DATA SECTION ::
--- START ---

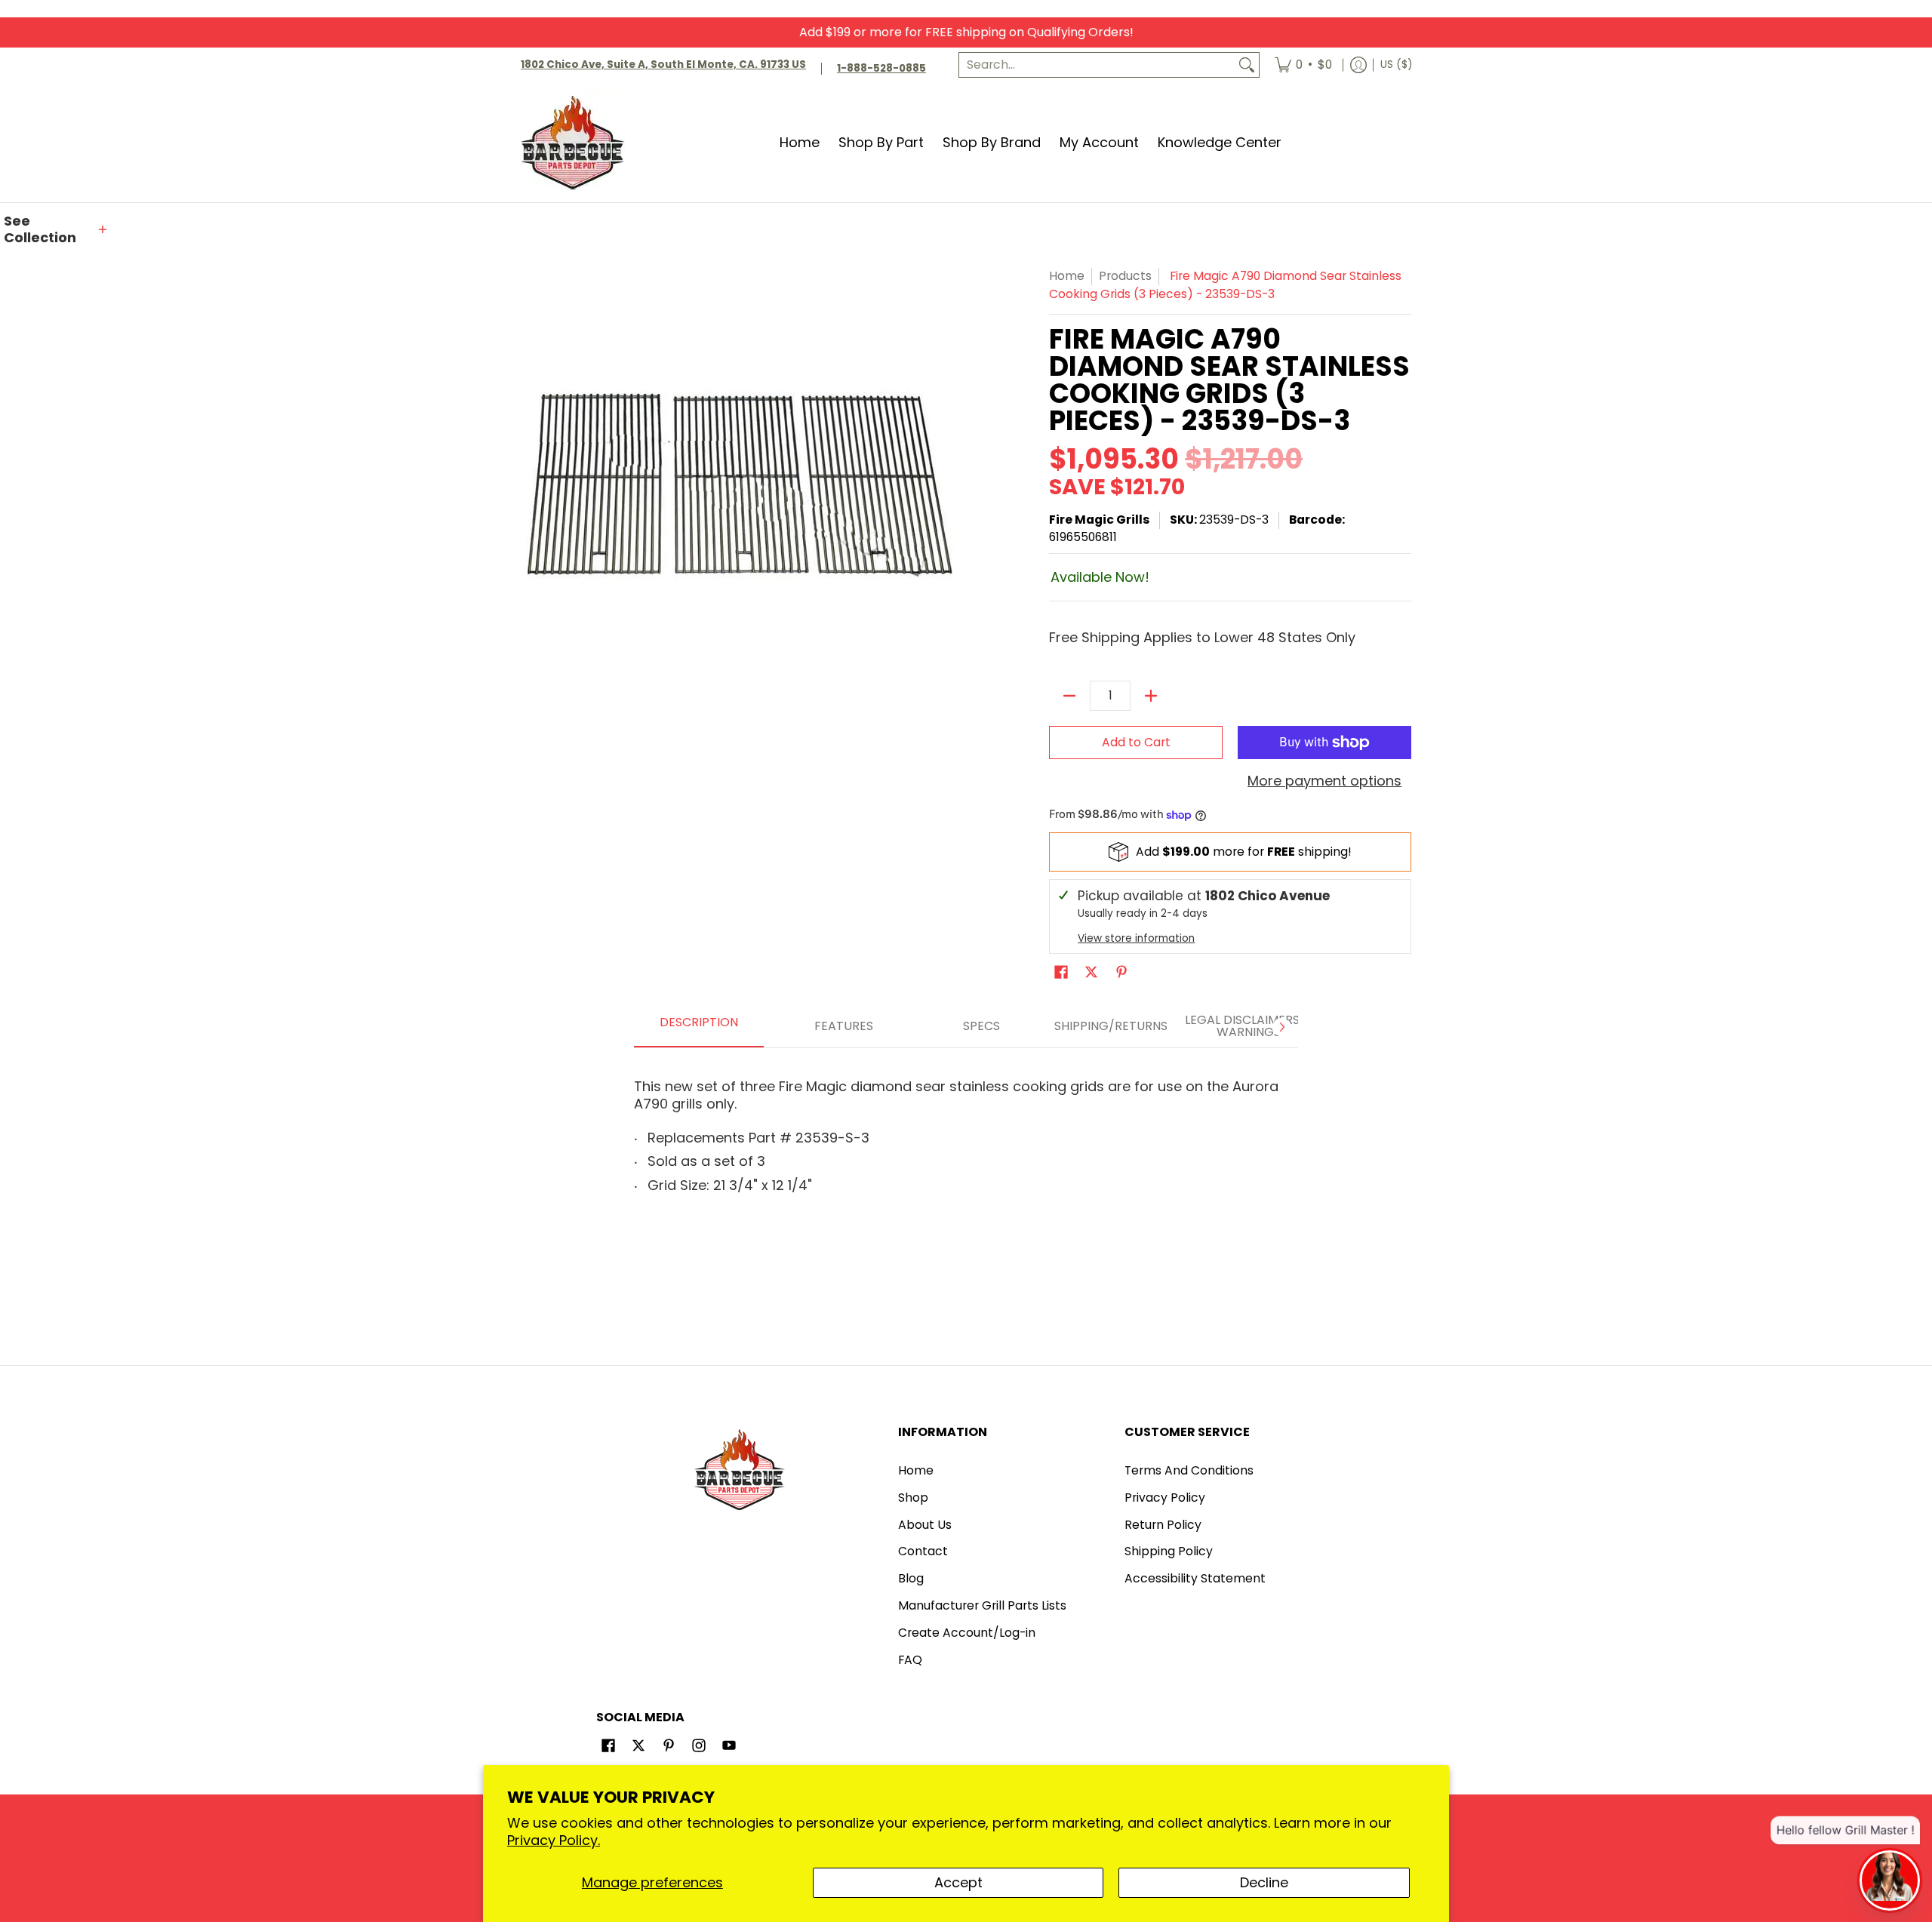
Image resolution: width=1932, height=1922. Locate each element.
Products (1125, 275)
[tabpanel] (966, 1130)
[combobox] (1097, 65)
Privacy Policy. (553, 1840)
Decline (1264, 1882)
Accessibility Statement (1195, 1578)
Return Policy (1162, 1524)
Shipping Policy (1168, 1551)
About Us (925, 1524)
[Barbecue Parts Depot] (577, 142)
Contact (923, 1551)
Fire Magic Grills (1099, 519)
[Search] (1247, 65)
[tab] (699, 1027)
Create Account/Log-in (966, 1632)
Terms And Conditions (1189, 1470)
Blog (911, 1578)
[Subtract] (1069, 695)
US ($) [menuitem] (1396, 64)
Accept (958, 1882)
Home (1066, 275)
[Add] (1151, 695)
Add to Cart (1136, 742)
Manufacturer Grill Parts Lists (982, 1605)
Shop (913, 1497)
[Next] (1281, 1027)
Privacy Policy (1164, 1497)
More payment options (1324, 781)
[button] (56, 230)
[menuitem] (1303, 65)
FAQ (910, 1659)
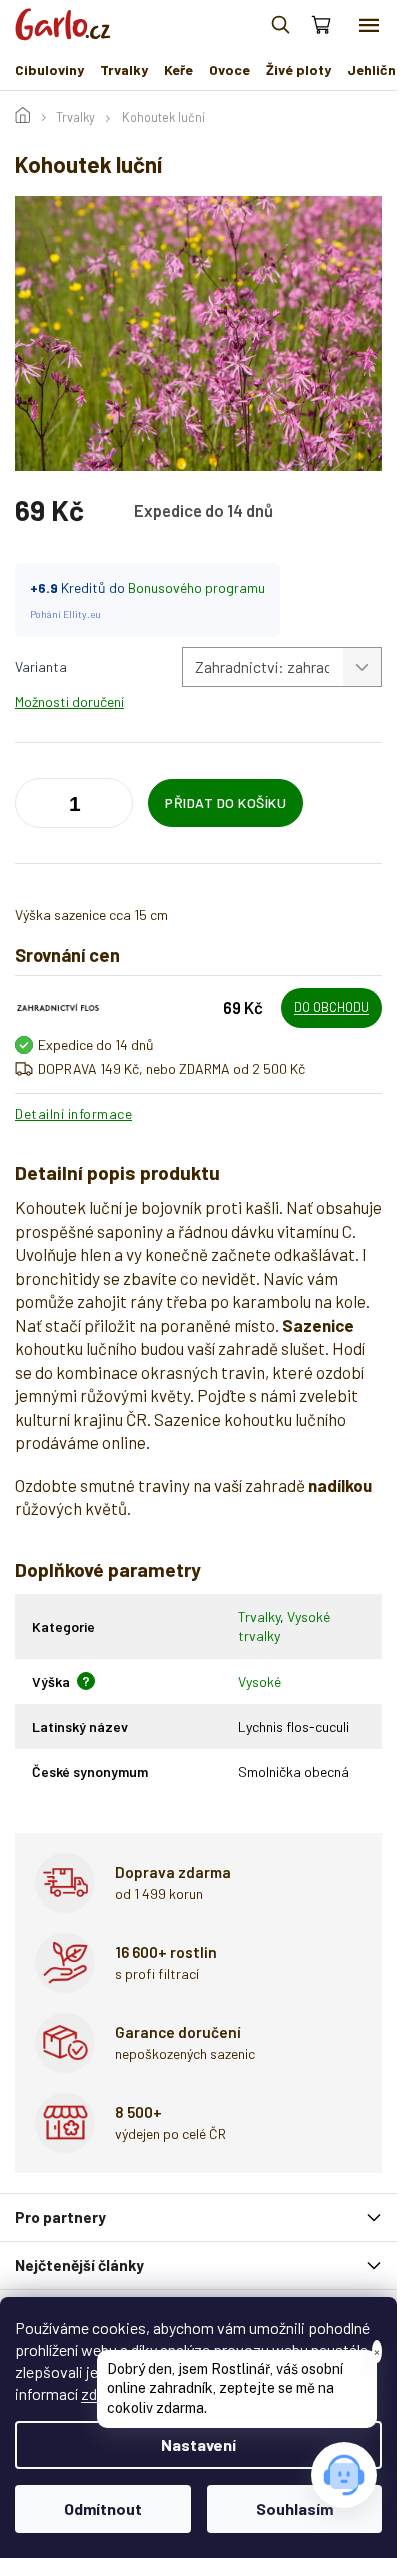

--- END ---

ASSIGNMENT ::
Exactly as written above, print every line of the data but not its pictures.

RESPONSE ::
Image resolution: width=1932, height=1922. Locate each element.
Products (1125, 275)
[tabpanel] (966, 1130)
[combobox] (1097, 65)
Privacy Policy. (553, 1840)
Decline (1264, 1882)
Accessibility Statement (1195, 1578)
Return Policy (1162, 1524)
Shipping Policy (1168, 1551)
About Us (925, 1524)
[Barbecue Parts Depot] (577, 142)
Contact (923, 1551)
Fire Magic Grills (1099, 519)
[Search] (1247, 65)
[tab] (699, 1027)
Create Account/Log-in (966, 1632)
Terms And Conditions (1189, 1470)
Blog (911, 1578)
[Subtract] (1069, 695)
US ($) [menuitem] (1396, 64)
Accept (958, 1882)
Home (1066, 275)
[Add] (1151, 695)
Add to Cart (1136, 742)
Manufacturer Grill Parts Lists (982, 1605)
Shop (913, 1497)
[Next] (1281, 1027)
Privacy Policy (1164, 1497)
More payment options (1324, 781)
[button] (56, 230)
[menuitem] (1303, 65)
FAQ (910, 1659)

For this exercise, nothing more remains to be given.